This blog may help people explore some of the 'hidden' issues involved in certain media treatments of environmental and scientific issues. Using personal digital images, it's also intended to emphasise seasonal (and other) changes in natural history of the Swansea (South Wales) area. The material should help participants in field-based modules and people generally interested in the natural world. The views are wholly those of the author.
Saturday, 20 August 2022
Do Spiders Dream of Juicy Flies?
Jumping spiders, unlike Orb spiders, don't use complex webs to catch their prey. A careful approach followed by a rapid leap, is all that's required. A team of University scientists from Germany, Italy and the US, used infra-red cameras to study jumping spiders during their night-time inactivity periods. Jumping spiders are inactive at night, because their day-time hunting relies on visual cues.
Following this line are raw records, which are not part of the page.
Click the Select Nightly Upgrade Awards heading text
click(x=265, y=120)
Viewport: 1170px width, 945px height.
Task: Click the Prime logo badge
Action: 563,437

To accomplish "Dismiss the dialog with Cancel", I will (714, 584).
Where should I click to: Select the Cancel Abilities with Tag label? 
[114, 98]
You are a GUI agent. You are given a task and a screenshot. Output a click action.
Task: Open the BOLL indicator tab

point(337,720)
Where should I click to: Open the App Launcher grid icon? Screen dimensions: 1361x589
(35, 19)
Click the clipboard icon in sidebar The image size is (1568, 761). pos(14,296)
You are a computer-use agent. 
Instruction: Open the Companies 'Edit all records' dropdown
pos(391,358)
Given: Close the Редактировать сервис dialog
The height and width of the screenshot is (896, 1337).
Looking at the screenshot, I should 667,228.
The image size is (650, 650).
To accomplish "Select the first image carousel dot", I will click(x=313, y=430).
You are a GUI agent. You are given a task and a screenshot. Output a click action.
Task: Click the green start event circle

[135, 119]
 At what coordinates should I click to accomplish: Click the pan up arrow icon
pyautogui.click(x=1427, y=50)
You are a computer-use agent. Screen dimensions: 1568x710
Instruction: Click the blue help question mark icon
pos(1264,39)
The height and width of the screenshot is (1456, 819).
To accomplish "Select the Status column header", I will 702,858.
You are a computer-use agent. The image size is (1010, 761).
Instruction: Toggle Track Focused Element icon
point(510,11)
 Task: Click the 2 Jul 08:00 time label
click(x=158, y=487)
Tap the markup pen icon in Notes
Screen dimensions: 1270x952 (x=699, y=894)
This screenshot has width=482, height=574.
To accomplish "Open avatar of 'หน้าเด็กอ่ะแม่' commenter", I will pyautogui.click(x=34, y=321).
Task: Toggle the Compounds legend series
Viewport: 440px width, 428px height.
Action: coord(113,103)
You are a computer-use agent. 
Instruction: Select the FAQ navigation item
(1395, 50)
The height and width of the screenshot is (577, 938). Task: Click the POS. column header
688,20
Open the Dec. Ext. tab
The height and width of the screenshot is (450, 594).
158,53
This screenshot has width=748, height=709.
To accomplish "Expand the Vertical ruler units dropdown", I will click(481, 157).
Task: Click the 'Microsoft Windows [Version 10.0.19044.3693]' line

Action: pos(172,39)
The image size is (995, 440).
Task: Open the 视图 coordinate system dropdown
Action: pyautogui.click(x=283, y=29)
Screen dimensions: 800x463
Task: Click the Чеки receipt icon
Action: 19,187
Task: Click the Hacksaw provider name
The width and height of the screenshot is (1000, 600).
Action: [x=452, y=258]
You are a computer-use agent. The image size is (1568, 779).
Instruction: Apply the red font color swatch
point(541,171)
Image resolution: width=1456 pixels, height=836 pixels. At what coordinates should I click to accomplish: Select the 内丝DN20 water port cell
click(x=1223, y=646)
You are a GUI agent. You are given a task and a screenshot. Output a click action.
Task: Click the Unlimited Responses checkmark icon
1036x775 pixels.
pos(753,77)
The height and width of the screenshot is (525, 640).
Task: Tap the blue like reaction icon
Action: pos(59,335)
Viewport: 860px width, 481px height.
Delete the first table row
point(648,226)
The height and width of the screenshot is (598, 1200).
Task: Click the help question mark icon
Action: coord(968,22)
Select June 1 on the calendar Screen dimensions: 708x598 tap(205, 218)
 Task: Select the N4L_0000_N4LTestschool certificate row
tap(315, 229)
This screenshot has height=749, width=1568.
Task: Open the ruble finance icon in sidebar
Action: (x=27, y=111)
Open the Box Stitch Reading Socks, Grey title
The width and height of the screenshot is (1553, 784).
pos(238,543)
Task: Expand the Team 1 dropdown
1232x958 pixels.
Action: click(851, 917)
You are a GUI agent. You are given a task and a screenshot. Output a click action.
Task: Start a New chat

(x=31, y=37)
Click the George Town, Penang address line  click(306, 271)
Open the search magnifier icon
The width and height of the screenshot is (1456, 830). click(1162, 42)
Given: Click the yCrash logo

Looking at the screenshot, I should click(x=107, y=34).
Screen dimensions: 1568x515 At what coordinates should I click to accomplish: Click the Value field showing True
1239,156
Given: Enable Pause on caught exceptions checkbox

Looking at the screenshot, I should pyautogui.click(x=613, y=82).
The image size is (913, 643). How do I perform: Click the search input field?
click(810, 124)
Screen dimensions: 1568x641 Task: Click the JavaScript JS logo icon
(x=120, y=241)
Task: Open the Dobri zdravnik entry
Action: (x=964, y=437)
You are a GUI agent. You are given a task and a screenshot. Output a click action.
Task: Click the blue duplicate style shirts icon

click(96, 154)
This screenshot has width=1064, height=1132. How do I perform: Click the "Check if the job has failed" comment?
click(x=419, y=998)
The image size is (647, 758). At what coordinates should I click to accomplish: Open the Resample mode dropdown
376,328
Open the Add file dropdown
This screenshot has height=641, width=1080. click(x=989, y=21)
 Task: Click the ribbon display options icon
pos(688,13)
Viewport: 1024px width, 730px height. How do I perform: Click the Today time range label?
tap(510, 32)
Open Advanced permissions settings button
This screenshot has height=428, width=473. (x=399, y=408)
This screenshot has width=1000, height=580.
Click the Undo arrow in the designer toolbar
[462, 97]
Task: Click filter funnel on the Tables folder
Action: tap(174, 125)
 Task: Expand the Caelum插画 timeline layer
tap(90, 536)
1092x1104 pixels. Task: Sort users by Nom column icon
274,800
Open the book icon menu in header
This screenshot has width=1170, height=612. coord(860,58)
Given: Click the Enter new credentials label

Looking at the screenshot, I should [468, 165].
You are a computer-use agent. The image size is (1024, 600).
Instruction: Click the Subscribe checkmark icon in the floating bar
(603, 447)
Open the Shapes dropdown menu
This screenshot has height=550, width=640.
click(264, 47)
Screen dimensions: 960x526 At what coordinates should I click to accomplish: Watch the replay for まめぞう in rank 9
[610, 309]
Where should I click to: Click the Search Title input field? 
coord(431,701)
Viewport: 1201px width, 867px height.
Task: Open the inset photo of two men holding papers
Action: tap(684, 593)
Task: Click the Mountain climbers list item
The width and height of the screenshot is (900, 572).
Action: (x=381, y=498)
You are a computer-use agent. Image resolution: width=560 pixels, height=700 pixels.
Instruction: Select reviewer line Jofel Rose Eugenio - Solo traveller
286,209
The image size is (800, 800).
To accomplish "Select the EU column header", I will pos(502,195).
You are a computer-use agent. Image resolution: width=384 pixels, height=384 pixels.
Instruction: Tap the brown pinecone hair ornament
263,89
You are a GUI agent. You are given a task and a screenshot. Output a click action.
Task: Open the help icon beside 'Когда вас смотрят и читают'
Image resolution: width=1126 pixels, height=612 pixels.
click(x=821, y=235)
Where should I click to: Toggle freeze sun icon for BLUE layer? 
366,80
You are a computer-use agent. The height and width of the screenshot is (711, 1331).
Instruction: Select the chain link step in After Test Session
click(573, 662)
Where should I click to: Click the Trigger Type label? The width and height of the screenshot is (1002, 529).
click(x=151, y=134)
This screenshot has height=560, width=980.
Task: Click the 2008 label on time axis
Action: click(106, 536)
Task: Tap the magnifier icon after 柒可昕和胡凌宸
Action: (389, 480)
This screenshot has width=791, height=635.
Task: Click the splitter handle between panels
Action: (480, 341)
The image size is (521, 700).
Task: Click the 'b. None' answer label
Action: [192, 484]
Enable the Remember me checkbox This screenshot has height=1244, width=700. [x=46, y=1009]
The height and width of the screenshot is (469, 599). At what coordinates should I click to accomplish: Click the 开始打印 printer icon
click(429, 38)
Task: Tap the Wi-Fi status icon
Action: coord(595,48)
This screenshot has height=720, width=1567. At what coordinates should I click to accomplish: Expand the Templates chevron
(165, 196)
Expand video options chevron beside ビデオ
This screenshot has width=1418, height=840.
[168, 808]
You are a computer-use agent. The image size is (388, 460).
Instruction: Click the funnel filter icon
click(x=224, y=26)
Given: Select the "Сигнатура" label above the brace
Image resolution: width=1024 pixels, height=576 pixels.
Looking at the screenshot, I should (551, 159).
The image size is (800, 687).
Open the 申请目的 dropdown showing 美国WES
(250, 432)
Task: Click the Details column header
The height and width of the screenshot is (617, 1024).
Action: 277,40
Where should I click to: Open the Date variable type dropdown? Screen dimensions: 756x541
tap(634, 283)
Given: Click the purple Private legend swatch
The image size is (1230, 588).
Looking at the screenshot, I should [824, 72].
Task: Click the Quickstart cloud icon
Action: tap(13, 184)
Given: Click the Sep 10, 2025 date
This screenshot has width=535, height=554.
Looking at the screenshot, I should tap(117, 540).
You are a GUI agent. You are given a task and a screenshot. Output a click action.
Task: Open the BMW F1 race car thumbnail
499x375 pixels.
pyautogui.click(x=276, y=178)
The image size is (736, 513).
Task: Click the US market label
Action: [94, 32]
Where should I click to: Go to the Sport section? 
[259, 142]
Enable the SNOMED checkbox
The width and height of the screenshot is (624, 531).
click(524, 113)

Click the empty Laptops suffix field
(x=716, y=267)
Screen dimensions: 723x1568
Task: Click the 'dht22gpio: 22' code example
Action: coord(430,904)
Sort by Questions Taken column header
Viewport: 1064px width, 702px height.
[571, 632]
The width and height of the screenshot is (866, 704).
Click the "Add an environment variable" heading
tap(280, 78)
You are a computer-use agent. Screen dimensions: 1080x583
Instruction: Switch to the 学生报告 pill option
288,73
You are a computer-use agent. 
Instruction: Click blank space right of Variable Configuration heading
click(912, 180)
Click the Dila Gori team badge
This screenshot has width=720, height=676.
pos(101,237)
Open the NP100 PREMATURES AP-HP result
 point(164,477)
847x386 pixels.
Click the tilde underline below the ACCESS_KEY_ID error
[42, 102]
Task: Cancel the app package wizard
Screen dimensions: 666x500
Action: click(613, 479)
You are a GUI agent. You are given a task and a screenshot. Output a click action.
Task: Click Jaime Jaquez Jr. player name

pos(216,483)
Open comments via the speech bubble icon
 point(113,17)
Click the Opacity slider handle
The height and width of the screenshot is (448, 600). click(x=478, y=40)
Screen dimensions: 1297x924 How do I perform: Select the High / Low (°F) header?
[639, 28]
Many species of these spiders, showed 'periodic bouts of retinal movement, coupled with limb twitching and stereotyped leg curling'. There are obvious parallels with Rapid Eye Movement (REM) sleep in humans, a condition where people have their most vivid dreams (https://www.theguardian.com/environment/2022/aug/20/spiders-dream-study). This finding does not, of course, mean that jumping spiders dream. Similarities in activities do not always signify the same function. Dreaming in humans is something that has intrigued scientists and the general public for decades. Spiders, however, have neither the complex neural equipment nor the same memory-processing needs as humans. It consequently seems highly improbable that jumping spiders are experiencing anything like REM sleep, when they enter their night-time inactivity periods. Perhaps the movements just reflect the spider maintaining vigilence, to deal with night-time threats? Spiders also get eaten.